Fondée 900 ans avant notre ère, il y a donc presque 3000 ans, Syracuse à vu passer Archimède ou Damoclès, et à laissé son empreinte dans l'histoire de l'humanité.
Pour aller à sa rencontre il faut fuir en courant tous ces pseudos guides qui vous accostent et vous promettent de vous montrer tout et rien. Pour rencontrer la ville il faut se perdre dans ses ruelles, celles qui dévalent les pentes pour aller se jeter dans la mer qui vous attend à chaque coin de rue, découvrir les piazzettas et des églises totalement improbables, des palazzi comme s'il en poussait de terre, écouter ces femmes et ces hommes qui s'interpellent, chantent, crient et rient, Leur langue chantante et un peu traînante n'est plus tout à fait de l'italien, et ne l'a certainement jamais été vraiment. Ils sont siciliens, fiers de l’être et c'est à Syracuse que j'ai senti battre le cœur de cette île!
De ruelle en impasse, de piazzetta en palazzo, nous voici devant les ruines du temple d’Apollon, le plus ancien temple de Sicile, quelques colones, un pan de mur , et un espace envahi par les herbes folles. D'entretien ou de mise en valeur point!
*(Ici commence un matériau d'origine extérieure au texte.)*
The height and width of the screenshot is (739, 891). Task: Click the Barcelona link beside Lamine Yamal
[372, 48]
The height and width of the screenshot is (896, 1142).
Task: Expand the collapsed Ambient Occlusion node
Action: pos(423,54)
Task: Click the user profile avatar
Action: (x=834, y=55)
C'est la Sicile, mais il se dégage de cet endroit une certaine majesté tout de même, et en fermant les yeux, en laissant le soleil me brûler le visage, en oubliant le bruit des voitures , je peux imaginer un instant des hommes et femmes en toge venant prier leur dieu....
Juste à coté il y a l'Antico Mercato, comme son nom l'indique, ce marché remonte loin dans le temps, il est malheureusement fermé, et aujourd'hui les commerçants se sont installés dans les rues qui l'entorent.
Nous pénétrons alors dans un endroit incroyable, des montagnes de fruits et de légumes, tous plus beaux et plus exotiques les uns que les autres. Citrons énormes de Sicile, des Gelsi, sorte de mûres plus grosses et plus longues, d'un gout particulier, des courgettes longues et fines, des aubergines aussi grosses que des ballons, des fromages en forme de bourse, des épices qui remplissent l'atmosphère de senteurs qui en se mêlant vous emportent loin sur les mers du Sud.
Et les poissons, les poissons sont ici dans des bassines, posés sur des étalages tout simples, voire sur de simples planches de bois. Les poissonniers crient, interpellent les passants, ceux ci leur répondent de la même façon, et tous ces cris et ces rires font une chanson inédite, la chanson de la rue sicilienne.
Nous nous échappons de la cohue du marché en dégringolant une suite de ruelles, les balcons se touchent au dessus de nos têtes, comme dans les vieux films le linge sèche sur des cordes tandis que des mamas échangent on ne sait quelle histoire dans une langue inconnue.
Nous débouchons tout d'un coup sur la Piazza Archimède. Le plus grand scientifique que vit naître Syracuse a donné son nom à cette petite place charmante, malheureusement envahie de voitures garées de façon anarchique, les cars de touristes se glissent entre les voitures et bien entendu finissent par tout bloquer. C'est alors un concert de klaxon et de cris furieux! Nous nous échappons, non sans avoir admiré la fontaine qui trône sur la place, tandis que le palazzo Lanza, un des plus anciens de la ville, continue lentement de se délabrer dans l'indifférence totale.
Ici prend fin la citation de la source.